*What to work on:* In the records below, find the line that contains "The height and width of the screenshot is (556, 800)." and repeat it, along with each line after it, exactly as written.

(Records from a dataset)
..........

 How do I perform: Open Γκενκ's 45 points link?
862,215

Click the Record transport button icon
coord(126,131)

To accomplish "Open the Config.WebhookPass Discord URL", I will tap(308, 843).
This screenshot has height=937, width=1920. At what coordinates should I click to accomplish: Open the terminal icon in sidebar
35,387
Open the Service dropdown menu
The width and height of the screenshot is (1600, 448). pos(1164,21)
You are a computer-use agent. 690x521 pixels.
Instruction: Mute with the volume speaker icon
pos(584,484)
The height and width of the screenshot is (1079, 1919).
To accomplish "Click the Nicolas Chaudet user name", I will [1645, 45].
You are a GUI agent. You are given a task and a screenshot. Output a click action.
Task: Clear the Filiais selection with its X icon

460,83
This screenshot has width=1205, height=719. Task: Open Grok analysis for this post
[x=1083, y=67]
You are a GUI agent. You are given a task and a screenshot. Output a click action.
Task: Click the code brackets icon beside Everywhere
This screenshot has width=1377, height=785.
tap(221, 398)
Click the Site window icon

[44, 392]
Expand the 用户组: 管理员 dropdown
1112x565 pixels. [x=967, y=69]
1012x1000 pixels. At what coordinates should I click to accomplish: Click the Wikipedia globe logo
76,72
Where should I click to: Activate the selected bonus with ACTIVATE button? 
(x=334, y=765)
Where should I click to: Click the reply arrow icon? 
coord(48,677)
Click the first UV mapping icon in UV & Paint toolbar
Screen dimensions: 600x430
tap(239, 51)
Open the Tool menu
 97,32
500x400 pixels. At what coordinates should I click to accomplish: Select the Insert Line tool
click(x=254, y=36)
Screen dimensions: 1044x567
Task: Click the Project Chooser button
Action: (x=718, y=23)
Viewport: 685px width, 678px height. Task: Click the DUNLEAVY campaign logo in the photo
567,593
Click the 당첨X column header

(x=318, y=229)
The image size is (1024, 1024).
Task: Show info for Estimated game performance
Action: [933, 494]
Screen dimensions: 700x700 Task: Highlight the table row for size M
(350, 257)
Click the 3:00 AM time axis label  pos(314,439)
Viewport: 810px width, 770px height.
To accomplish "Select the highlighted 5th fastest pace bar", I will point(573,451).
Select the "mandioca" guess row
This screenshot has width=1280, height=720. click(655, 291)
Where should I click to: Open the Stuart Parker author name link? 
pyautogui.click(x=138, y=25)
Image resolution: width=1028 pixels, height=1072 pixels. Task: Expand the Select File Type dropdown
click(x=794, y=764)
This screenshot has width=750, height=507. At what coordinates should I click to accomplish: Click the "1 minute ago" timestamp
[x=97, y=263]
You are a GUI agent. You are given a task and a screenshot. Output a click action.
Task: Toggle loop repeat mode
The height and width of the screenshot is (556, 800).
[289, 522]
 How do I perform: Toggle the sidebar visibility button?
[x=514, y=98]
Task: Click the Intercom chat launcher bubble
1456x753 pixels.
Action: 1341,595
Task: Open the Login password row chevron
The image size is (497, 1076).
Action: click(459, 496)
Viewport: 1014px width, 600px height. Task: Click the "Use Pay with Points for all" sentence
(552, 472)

..........

*Result:*
The height and width of the screenshot is (556, 800).
[289, 522]
 How do I perform: Toggle the sidebar visibility button?
[x=514, y=98]
Task: Click the Intercom chat launcher bubble
1456x753 pixels.
Action: 1341,595
Task: Open the Login password row chevron
The image size is (497, 1076).
Action: click(459, 496)
Viewport: 1014px width, 600px height. Task: Click the "Use Pay with Points for all" sentence
(552, 472)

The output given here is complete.